Writer: David Wake
Director: Adam Grayson
Reviewer: Tracey Lowe
Nia has the phone numbers of over 300 unsuccessful suitors in her phone. She just wants to meet “Mr. Right” and have the perfect date. Her flatmate, Monica, suggests she takes an evening class in order to seek out a potential husband. With basket weaving completely booked up, she opts for a writing course. Pete, a struggling playwright, leads the course. Pete also happens to take an acting class with his friend Oliver, taught by Monica. In the pub following their first classes, Oliver recognises Nia from a previous encounter, and they somehow end up getting engaged. What follows is a show of misunderstandings and unlucky coincidences, as we follow the lives of these four hapless thirty-somethings.
The first half is extremely promising. The plot is well paced, the characters are funny, and the knowing references to acting and playwriting go down a treat. From the moment the doors are opened, the actors interact with the audience, which was not always successful. It alienated people from sitting at the front, and created a somewhat awkward atmosphere before the house lights even went down. However, this was quickly rectified, with a poor man from the front row being made a pariah within the first five minutes, which continued for the next two hours. There was also a lot of overlapping dialogue that worked surprisingly well, and wasn’t overused.
It was after the interval that things started to stagnate. At this point, it was clear where the story was heading, and it seemed to take a very long time to get there. With a lot of the pithy dialogue of the first half gone, the continuing self-referencing and theatre terminology seemed pompous, slightly elitist, and unnecessary. The almost constant debate about the merits of devised versus scripted theatre was initially a clever device to display character motivations, became very tiresome.
Luckily, the four-strong ensemble cast were extremely charming. Tim Sanderson was great as Oliver, the cheeky chap with a heart of gold. Ben Jewell portrayed tortured writer and teacher Pete very well, making a potentially dislikeable character very appealing. But it was the female actors that stole the show. Samantha Hopkins was perfect as the slightly quirky Monica, and her on-stage relationship with Charlotte Allmand’s Nia was genuinely believable. Allmand also displayed brilliant comic timing, as well as having great stage presence.

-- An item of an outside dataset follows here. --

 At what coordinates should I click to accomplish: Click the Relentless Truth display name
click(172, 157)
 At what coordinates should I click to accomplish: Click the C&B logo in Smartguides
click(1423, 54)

This was a fantastic group of actors, who clearly work very well together.
The problem with this play it that it is just too long; there is simply not enough story to fill nearly two hours. The pace is so quick in the first hour that it cannot realistically be maintained following the interval. However, at its best ‘Lifelong Yearning’ is a funny, sweet play, full of likeable characters and some clever ideas.